# What plow to buy for 1/2 ton GMC?



## RC4X4 (Jul 9, 2011)

I have been plowing for a few years now using a 1986 dodge ram 50 with an old meyer 6'8" plow (I think). But i sold that setup to my parents (my backup plow now). 

I have a 2003 GMC sierra 1500 Z71 ex-cab that I'm wanting to get a plow for. I am looking at the V-plows or Wing type plows so i can push more snow with less cleanup and scoop better.

Looking at all the plow site's, the only brands that offer the V or Wing plows for my 1/2 ton truck are: 

Meyer Super-V LD 7.5

SnowDogg VMD series 7.5

Blizzard SPEEDWING Snowplow 7' 7"

Any suggestions? Also anyone know any kind of price tags on either of these plows or where the best place to buy them?


----------



## basher (Nov 13, 2004)

The Blizzard will out preform the vees as a scoop blade, second I'd choose the Meyer. Price wise the Dogg will be cheapest


----------



## RC4X4 (Jul 9, 2011)

I agree with you on the blizzard scooping better, I think the only advantage a V plow would have is being able to cut through deeper snow like on a first pass on a long driveway but its not often when its deep enough that you can't leave your blade straight. Although the V blade's are taller. 

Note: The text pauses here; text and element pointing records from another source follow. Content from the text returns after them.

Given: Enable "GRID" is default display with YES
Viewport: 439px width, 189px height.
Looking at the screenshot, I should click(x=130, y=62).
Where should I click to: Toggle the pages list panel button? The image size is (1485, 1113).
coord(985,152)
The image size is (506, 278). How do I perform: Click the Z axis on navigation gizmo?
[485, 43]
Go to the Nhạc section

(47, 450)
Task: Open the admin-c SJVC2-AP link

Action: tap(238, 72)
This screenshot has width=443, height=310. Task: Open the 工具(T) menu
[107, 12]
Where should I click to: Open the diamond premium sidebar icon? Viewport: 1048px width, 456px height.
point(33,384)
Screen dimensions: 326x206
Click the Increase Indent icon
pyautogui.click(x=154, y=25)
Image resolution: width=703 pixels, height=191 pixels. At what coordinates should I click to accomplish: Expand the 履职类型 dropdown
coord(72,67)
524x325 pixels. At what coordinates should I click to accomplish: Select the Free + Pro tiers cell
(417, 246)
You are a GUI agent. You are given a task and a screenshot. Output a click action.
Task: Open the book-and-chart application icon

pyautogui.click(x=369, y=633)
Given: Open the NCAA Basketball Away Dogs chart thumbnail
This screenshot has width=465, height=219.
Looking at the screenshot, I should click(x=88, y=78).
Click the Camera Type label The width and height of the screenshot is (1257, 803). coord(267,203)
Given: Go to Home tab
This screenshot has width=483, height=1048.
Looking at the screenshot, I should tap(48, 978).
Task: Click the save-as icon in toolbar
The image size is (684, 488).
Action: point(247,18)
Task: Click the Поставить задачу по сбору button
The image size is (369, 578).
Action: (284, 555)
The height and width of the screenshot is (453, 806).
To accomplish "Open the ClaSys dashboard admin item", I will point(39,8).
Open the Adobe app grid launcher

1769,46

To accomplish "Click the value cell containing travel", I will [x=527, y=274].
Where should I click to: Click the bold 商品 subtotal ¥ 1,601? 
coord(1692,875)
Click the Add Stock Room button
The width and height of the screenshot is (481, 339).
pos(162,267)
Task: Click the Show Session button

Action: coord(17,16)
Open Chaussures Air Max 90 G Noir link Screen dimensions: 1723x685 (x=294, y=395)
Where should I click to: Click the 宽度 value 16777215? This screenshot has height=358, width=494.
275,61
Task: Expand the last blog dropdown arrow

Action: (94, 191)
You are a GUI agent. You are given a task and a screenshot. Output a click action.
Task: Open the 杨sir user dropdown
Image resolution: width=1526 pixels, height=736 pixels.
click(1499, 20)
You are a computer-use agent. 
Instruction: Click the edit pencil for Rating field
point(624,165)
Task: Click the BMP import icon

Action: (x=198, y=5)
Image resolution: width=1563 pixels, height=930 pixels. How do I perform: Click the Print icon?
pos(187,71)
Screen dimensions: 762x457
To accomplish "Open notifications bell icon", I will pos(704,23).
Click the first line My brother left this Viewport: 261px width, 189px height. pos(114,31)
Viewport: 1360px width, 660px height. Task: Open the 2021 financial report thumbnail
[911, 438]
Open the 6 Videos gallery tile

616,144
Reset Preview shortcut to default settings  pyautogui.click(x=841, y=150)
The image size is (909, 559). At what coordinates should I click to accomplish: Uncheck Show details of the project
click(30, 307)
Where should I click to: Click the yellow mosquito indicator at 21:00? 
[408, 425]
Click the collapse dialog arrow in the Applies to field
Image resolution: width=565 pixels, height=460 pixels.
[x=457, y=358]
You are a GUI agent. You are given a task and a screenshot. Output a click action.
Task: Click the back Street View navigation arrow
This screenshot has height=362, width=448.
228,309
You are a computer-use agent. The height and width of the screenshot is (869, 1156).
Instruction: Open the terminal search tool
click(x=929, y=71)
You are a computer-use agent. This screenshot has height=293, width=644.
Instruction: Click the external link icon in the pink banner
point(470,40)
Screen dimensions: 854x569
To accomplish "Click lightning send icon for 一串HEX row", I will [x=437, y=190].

The snowdogg wieghs 700lbs ! The other two are less than 600lbs.

I haven't checked price's yet but I think I'm leaning toward the Blizzard

Also does anyone have picture's of there GMC 1500 (99-06) with just the mounting bracket of any of these plows? Want to get an idea of how low the mount will be hanging down with the plow removed.


----------



## basher (Nov 13, 2004)

RC4X4;1291556 said:


> Also does anyone have picture's of there GMC 1500 (99-06) with just the mounting bracket of any of these plows? Want to get an idea of how low the mount will be hanging down with the plow removed.


There are pictures on my facebook page from last season of the SD mount installed and you can get an idea from the manufacturer's websites, just clink the banner at the top of this page.


----------



## JD822 (Aug 4, 2011)

You will probably be in the arena of $4-4500 for any of those plows. i am basing this off of CPW pricing of the bigger blades. Personally, I would find a local dealer to buy it from. I have learned they are more "accomodating" if you purchase it from them then if you buy it from someone else.


----------



## Tony350 (Feb 6, 2010)

Not trying to deter you but a wing plow night be a little heavy for a half ton set up. Maybe a blizzard speed wing or a boss 7.5 v. You can try the quickmatch section and see what plows are light enough for your truck.


----------



## SNOWANDICEMAN (Sep 11, 2007)

I think Tony is right I heard the same thing from a blizzard dealer.


----------



## Bigcat99 (Jan 7, 2009)

Tony350;1296599 said:


> Not trying to deter you but a wing plow night be a little heavy for a half ton set up. Maybe a blizzard speed wing or a boss 7.5 v. You can try the quickmatch section and see what plows are light enough for your truck.


Been running the Boss 7'6V on my '04 1500CCSB Z71 since mid Jan of 09. Just doing 6-10 driveways, and to this point no issues with either truck or plow. Of course, there are those who will tell you it's too much for the truck (including Boss and GM), and its logical that the more you beat anything, the faster stuff will go wrong. After all, it's not a tank. I run timbrens up front, ~600lbs of ballast in the box, & come to a complete stop before changing gears( 4L60E is no Allison, LOL). Still need to get some gussets on the frame for extra protection. Do a search on them.

Good luck!


----------